[Dataset excerpt]
______________________________

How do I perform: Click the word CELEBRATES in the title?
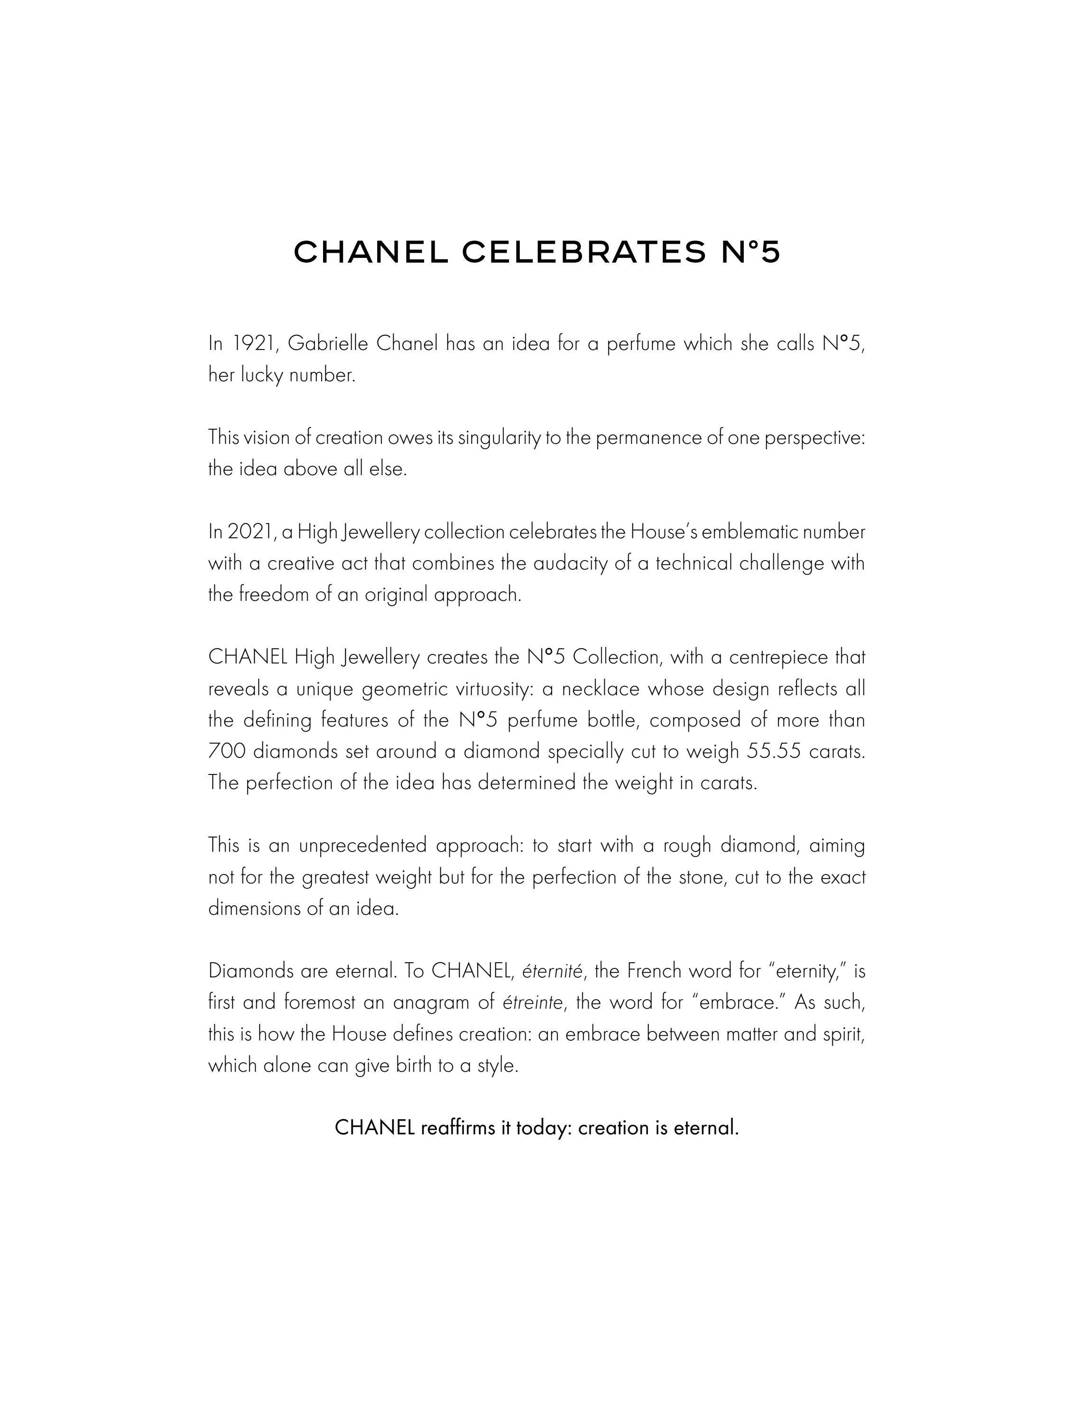583,252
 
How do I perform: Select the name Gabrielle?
328,344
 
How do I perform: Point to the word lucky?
263,376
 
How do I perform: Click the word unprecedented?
363,846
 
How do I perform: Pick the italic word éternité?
552,972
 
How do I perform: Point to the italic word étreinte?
533,1003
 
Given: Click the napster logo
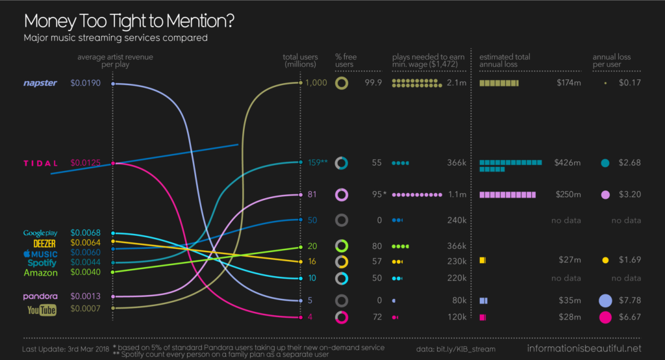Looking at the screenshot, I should coord(40,83).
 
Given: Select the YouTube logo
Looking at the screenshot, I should coord(42,310).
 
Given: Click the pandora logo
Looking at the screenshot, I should coord(40,296).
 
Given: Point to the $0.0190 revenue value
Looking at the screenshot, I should coord(85,83).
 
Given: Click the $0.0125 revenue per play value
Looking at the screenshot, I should coord(85,163).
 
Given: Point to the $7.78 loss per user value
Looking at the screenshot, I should coord(630,301).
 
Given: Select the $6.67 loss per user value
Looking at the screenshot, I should coord(630,317).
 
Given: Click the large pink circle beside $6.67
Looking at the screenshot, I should coord(605,317).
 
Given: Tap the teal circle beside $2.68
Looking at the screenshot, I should coord(605,163).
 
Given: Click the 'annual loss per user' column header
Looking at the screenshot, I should coord(612,60).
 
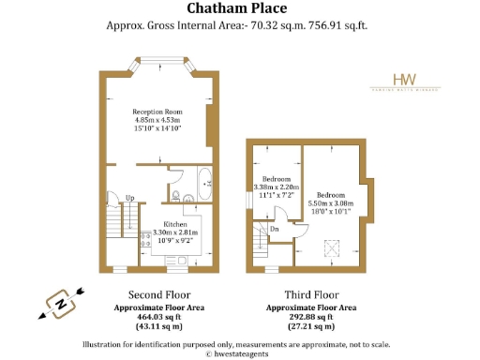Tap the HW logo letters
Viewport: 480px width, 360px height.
404,81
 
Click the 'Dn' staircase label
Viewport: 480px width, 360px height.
274,228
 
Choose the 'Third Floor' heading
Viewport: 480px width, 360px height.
310,293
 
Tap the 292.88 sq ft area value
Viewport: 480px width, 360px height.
310,317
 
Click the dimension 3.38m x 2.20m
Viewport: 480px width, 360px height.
276,187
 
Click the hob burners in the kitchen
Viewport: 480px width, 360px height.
145,241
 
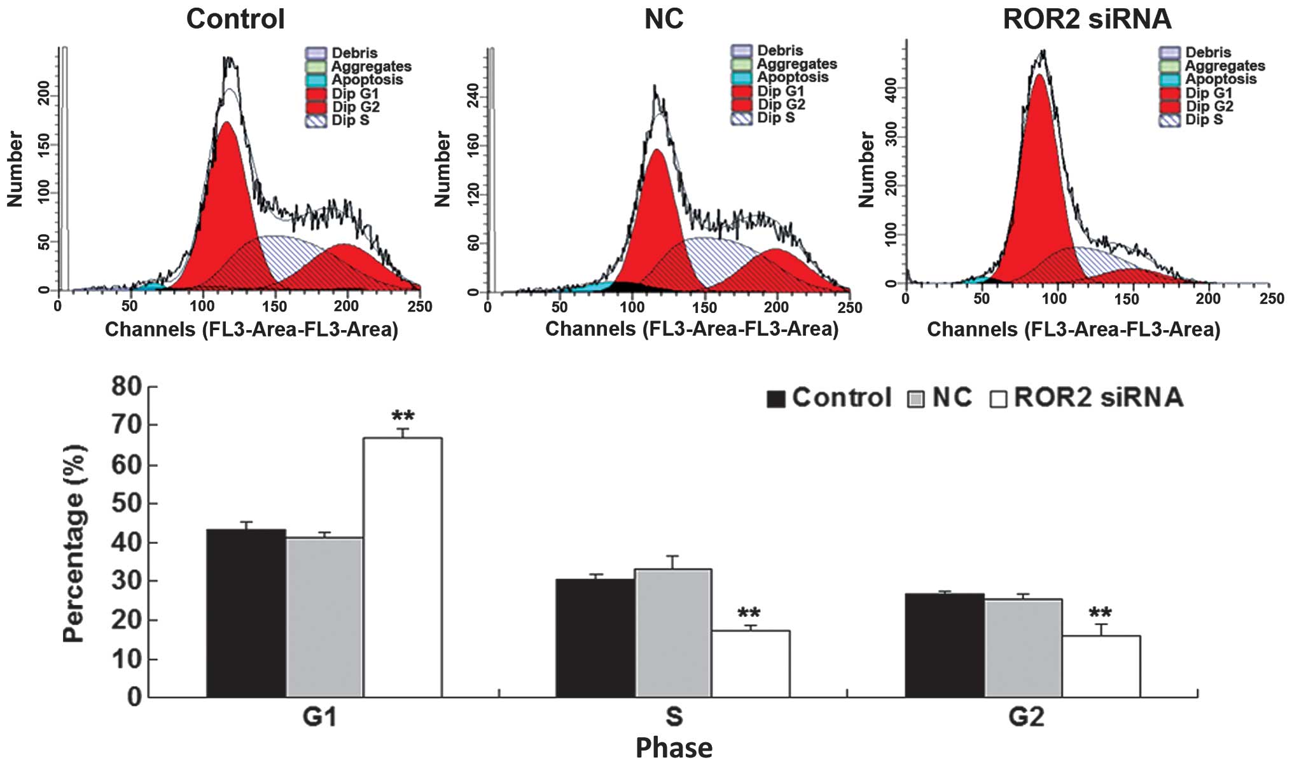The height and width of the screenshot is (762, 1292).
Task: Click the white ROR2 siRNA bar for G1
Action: click(402, 566)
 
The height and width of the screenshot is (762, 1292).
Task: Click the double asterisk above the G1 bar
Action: click(403, 417)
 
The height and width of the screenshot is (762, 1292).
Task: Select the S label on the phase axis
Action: click(674, 717)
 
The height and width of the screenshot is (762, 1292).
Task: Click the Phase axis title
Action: click(674, 747)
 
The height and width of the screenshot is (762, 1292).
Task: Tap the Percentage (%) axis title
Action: click(74, 543)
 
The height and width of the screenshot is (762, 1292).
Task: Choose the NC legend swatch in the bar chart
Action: click(915, 399)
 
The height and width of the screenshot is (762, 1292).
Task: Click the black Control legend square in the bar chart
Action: click(775, 399)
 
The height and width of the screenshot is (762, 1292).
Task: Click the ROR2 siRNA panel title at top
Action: click(1087, 19)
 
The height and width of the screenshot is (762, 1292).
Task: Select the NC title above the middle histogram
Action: click(663, 19)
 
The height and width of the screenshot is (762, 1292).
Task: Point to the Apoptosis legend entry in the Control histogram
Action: click(367, 80)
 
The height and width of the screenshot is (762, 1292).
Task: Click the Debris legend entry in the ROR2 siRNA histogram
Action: click(1207, 52)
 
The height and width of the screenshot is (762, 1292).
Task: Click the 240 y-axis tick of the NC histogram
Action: click(473, 95)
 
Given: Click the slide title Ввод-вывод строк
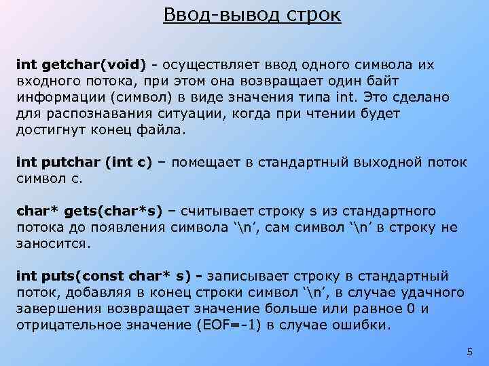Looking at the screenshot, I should [x=252, y=14].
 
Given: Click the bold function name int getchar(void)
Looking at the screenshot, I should [x=81, y=64].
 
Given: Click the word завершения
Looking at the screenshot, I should [x=58, y=308].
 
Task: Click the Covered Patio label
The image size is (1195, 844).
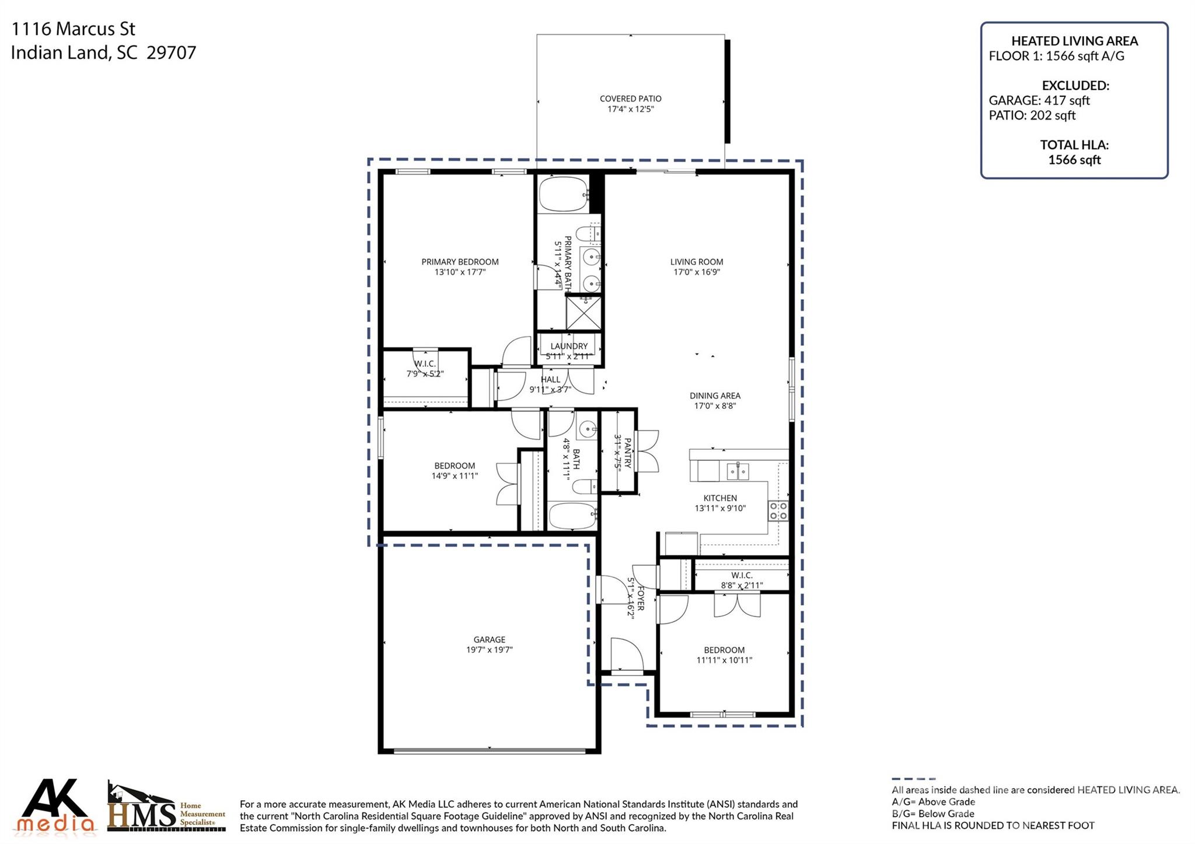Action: coord(630,99)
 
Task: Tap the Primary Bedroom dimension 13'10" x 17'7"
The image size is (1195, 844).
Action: coord(460,272)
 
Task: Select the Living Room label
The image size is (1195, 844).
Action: coord(696,262)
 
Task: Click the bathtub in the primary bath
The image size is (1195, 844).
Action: coord(563,194)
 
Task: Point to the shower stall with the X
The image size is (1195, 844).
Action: coord(583,313)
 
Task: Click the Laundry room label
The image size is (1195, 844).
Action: coord(569,346)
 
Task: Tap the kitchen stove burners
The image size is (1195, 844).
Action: coord(778,511)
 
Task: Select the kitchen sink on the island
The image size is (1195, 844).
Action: coord(738,470)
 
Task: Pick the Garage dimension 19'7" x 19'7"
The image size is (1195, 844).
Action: coord(489,650)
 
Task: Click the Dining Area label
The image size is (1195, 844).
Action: coord(715,395)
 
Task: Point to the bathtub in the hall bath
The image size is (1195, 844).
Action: coord(572,516)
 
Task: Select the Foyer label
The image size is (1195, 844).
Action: coord(640,598)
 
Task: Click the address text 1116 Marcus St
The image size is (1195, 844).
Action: coord(74,29)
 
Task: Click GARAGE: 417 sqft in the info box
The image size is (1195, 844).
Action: coord(1039,100)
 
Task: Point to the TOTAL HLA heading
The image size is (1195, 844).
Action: coord(1074,145)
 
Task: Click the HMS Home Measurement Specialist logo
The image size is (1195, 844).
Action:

______________________________

[Problem description]
Could you return every item above word for word, with the pictures left out?

[Finished exercise]
How do I perform: Click the word CELEBRATES in the title?
583,252
 
How do I perform: Select the name Gabrielle?
328,344
 
How do I perform: Point to the word lucky?
263,376
 
How do I perform: Click the word unprecedented?
363,846
 
How do I perform: Pick the italic word éternité?
552,972
 
How do I perform: Point to the italic word étreinte?
533,1003
 
Given: Click the napster logo
Looking at the screenshot, I should coord(40,83).
 
Given: Select the YouTube logo
Looking at the screenshot, I should coord(42,310).
 
Given: Click the pandora logo
Looking at the screenshot, I should coord(40,296).
 
Given: Point to the $0.0190 revenue value
Looking at the screenshot, I should coord(85,83).
 
Given: Click the $0.0125 revenue per play value
Looking at the screenshot, I should coord(85,163).
 
Given: Point to the $7.78 loss per user value
Looking at the screenshot, I should coord(630,301).
 
Given: Select the $6.67 loss per user value
Looking at the screenshot, I should coord(630,317).
 
Given: Click the large pink circle beside $6.67
Looking at the screenshot, I should coord(605,317).
 
Given: Tap the teal circle beside $2.68
Looking at the screenshot, I should coord(605,163).
 
Given: Click the 'annual loss per user' column header
Looking at the screenshot, I should coord(612,60).
 
Tap the HW logo letters
Viewport: 480px width, 360px height.
404,81
 
Click the 'Dn' staircase label
Viewport: 480px width, 360px height.
274,228
 
Choose the 'Third Floor' heading
Viewport: 480px width, 360px height.
310,293
 
Tap the 292.88 sq ft area value
Viewport: 480px width, 360px height.
310,317
 
Click the dimension 3.38m x 2.20m
Viewport: 480px width, 360px height.
276,187
 
Click the hob burners in the kitchen
Viewport: 480px width, 360px height.
145,241
 
The height and width of the screenshot is (762, 1292).
Task: Click the white ROR2 siRNA bar for G1
Action: click(402, 566)
 
The height and width of the screenshot is (762, 1292).
Task: Click the double asterisk above the G1 bar
Action: click(403, 417)
 
The height and width of the screenshot is (762, 1292).
Task: Select the S label on the phase axis
Action: click(674, 717)
 
The height and width of the screenshot is (762, 1292).
Task: Click the Phase axis title
Action: click(674, 747)
 
The height and width of the screenshot is (762, 1292).
Task: Tap the Percentage (%) axis title
Action: click(74, 543)
 
The height and width of the screenshot is (762, 1292).
Task: Choose the NC legend swatch in the bar chart
Action: click(915, 399)
 
The height and width of the screenshot is (762, 1292).
Task: Click the black Control legend square in the bar chart
Action: click(775, 399)
 
The height and width of the screenshot is (762, 1292).
Task: Click the ROR2 siRNA panel title at top
Action: click(1087, 19)
 
The height and width of the screenshot is (762, 1292).
Task: Select the NC title above the middle histogram
Action: click(663, 19)
 
The height and width of the screenshot is (762, 1292).
Task: Point to the Apoptosis legend entry in the Control histogram
Action: click(367, 80)
 
The height and width of the screenshot is (762, 1292).
Task: Click the Debris legend entry in the ROR2 siRNA histogram
Action: click(1207, 52)
 
The height and width of the screenshot is (762, 1292).
Task: Click the 240 y-axis tick of the NC histogram
Action: click(473, 95)
 
Given: Click the slide title Ввод-вывод строк
Looking at the screenshot, I should [x=252, y=14].
 
Given: Click the bold function name int getchar(void)
Looking at the screenshot, I should [x=81, y=64].
 
Given: Click the word завершения
Looking at the screenshot, I should [x=58, y=308].
 
Task: Click the Covered Patio label
The image size is (1195, 844).
Action: coord(630,99)
 
Task: Tap the Primary Bedroom dimension 13'10" x 17'7"
The image size is (1195, 844).
Action: coord(460,272)
 
Task: Select the Living Room label
The image size is (1195, 844).
Action: coord(696,262)
 
Task: Click the bathtub in the primary bath
The image size is (1195, 844).
Action: coord(563,194)
 
Task: Point to the shower stall with the X
The image size is (1195, 844).
Action: coord(583,313)
 
Task: Click the Laundry room label
The image size is (1195, 844).
Action: coord(569,346)
 
Task: Tap the kitchen stove burners
The image size is (1195, 844).
Action: coord(778,511)
 
Task: Select the kitchen sink on the island
The image size is (1195, 844).
Action: coord(738,470)
 
Task: Pick the Garage dimension 19'7" x 19'7"
The image size is (1195, 844).
Action: coord(489,650)
 
Task: Click the Dining Area label
The image size is (1195, 844).
Action: coord(715,395)
 
Task: Point to the bathtub in the hall bath
The image size is (1195, 844).
Action: coord(572,516)
 
Task: Select the Foyer label
The image size is (1195, 844).
Action: coord(640,598)
 
Task: Click the address text 1116 Marcus St
The image size is (1195, 844).
Action: coord(74,29)
 
Task: Click GARAGE: 417 sqft in the info box
The image size is (1195, 844).
Action: coord(1039,100)
 
Task: Point to the TOTAL HLA heading
The image size is (1195, 844).
Action: coord(1074,145)
 
Task: Click the HMS Home Measurement Specialist logo
The image size is (1195, 844).
Action:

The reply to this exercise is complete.